You should generally avoid using generic text parsing tools for structured data. Since you have a json file, it is safer and simpler to use a dedicated json parser. In your case, you would want to extract the value of the first element of the array args
which is itself the first element of the top level array args
, the child of the top level hash $quer
:
$ jq '."$quer"."args"[0]["args"]' file.json
[
"select\n db1.table1 as tab1,\n db1.table2 as tab2,\n db1.table3 as tab3\n from db1.table4 as tab4"
]
From here, you no longer have structured data and you need to resort to cruder methods. I don't know how you want to identify your target string, you didn't explain that. So, depending on what you actually want, you could do:
Skip lines starting with [
or ]
and then print the second word of the remaining lines:
$ jq '."$quer"."args"[0]["args"]' file.json | awk '/^[^][]/{print $2}'
db1.table1
Print the second word of the second line
$ jq '."$quer"."args"[0]["args"]' file.json | awk 'NR==2{print $2}'
db1.table1
Print the longest stretch of non-whitespace after the string "select\n
:
$ jq '."$quer"."args"[0]["args"]' file.json | grep -oP '"select\\n\s*\K\S*'
db1.table1
If you explain exactly how we are supposed to know what string to extract, I could give you a more targeted answer.

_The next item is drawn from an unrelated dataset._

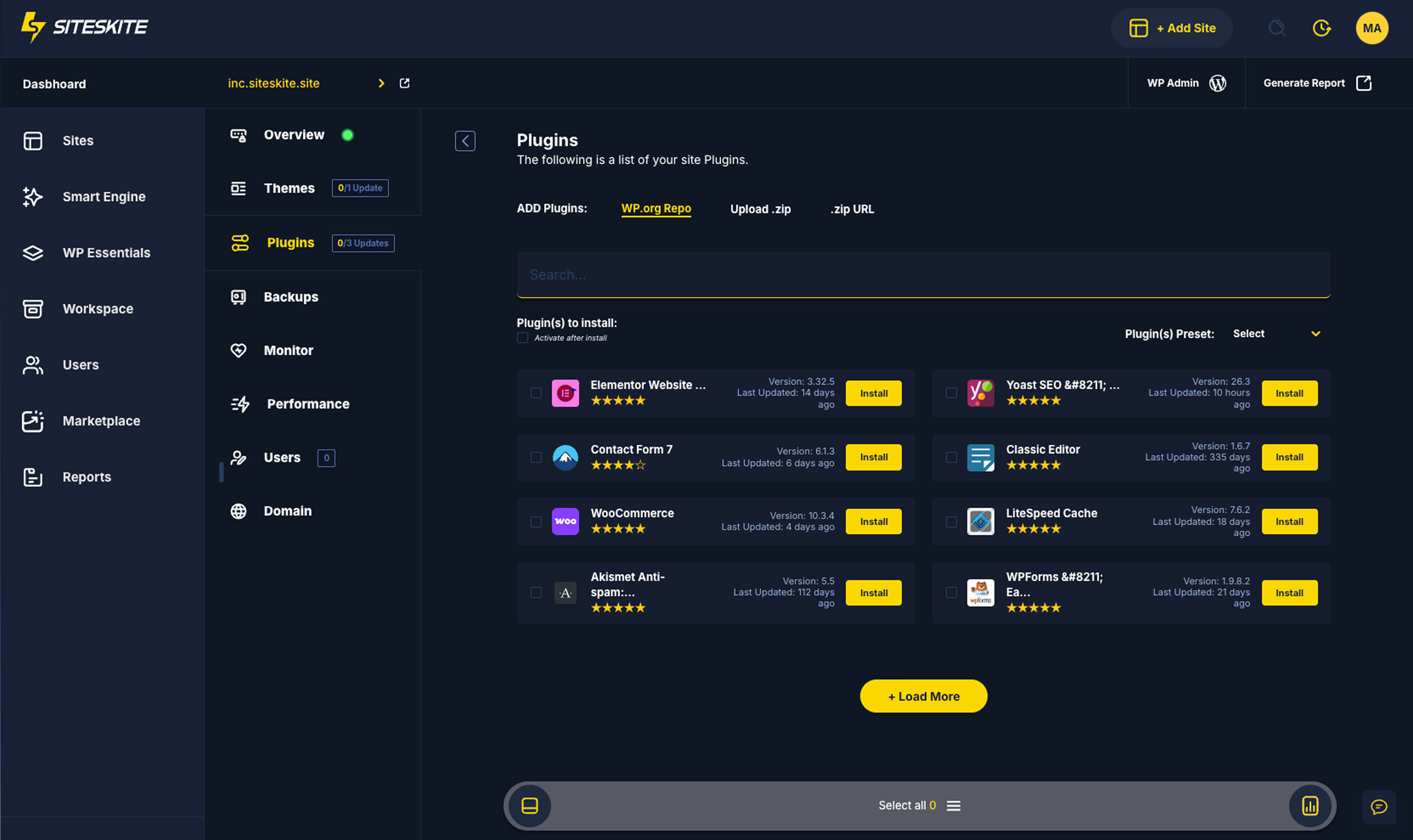Install the Contact Form 7 plugin
This screenshot has height=840, width=1413.
pyautogui.click(x=873, y=457)
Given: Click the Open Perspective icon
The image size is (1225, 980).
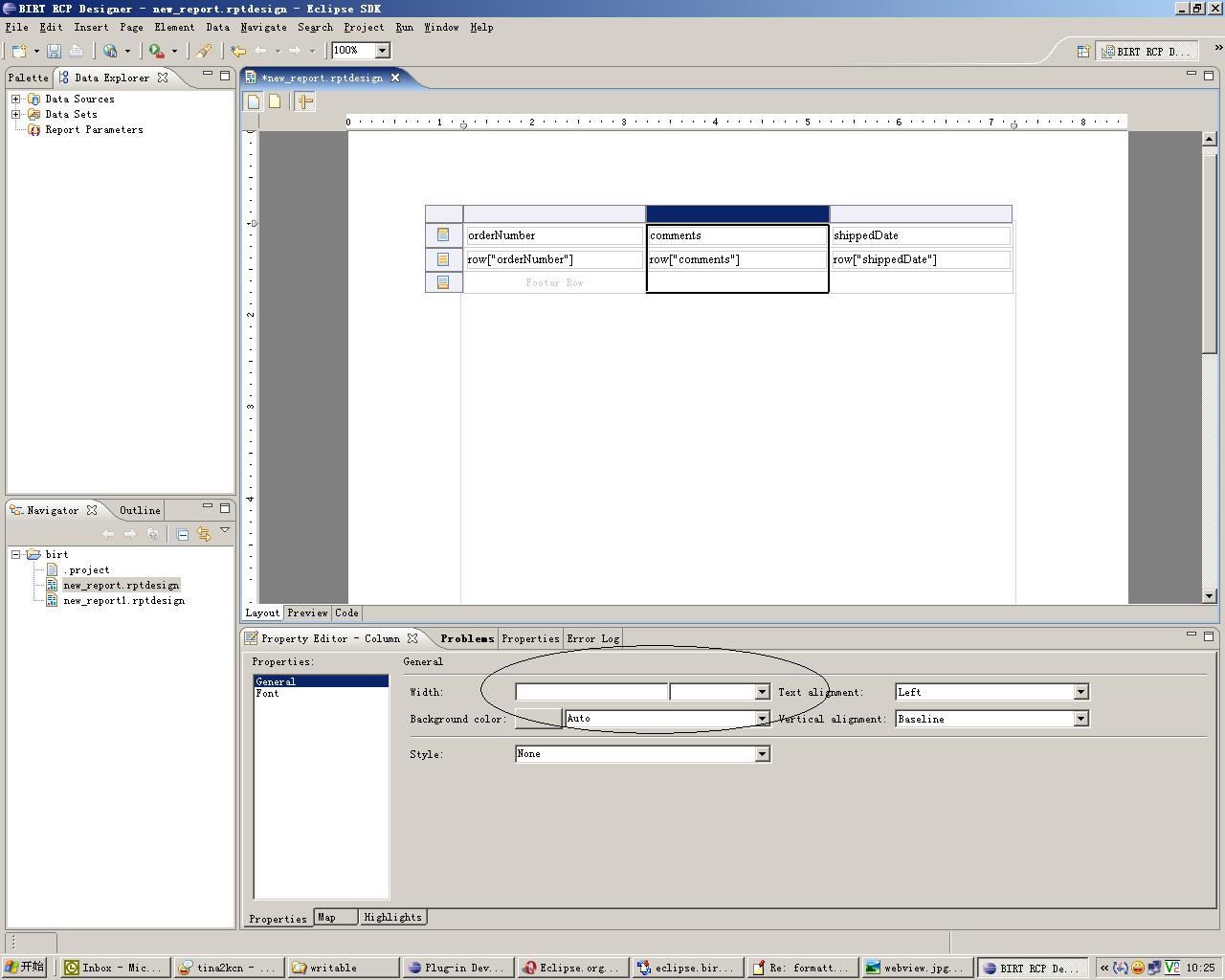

For the sake of completion, in your specific example, and I stress that this will not be portable and is almost certain to fail if your input data change in any way, you can use simple text tools directly:
$ grep -oP '"select\\n\s*\K\S*' file.json
db1.table1
$ awk '$1=="\"select\\n"{print $2}' file.json
db1.table1
$ sed -nE 's/.*"select\\n\s*(\S+).*/\1/p' file.json
db1.table1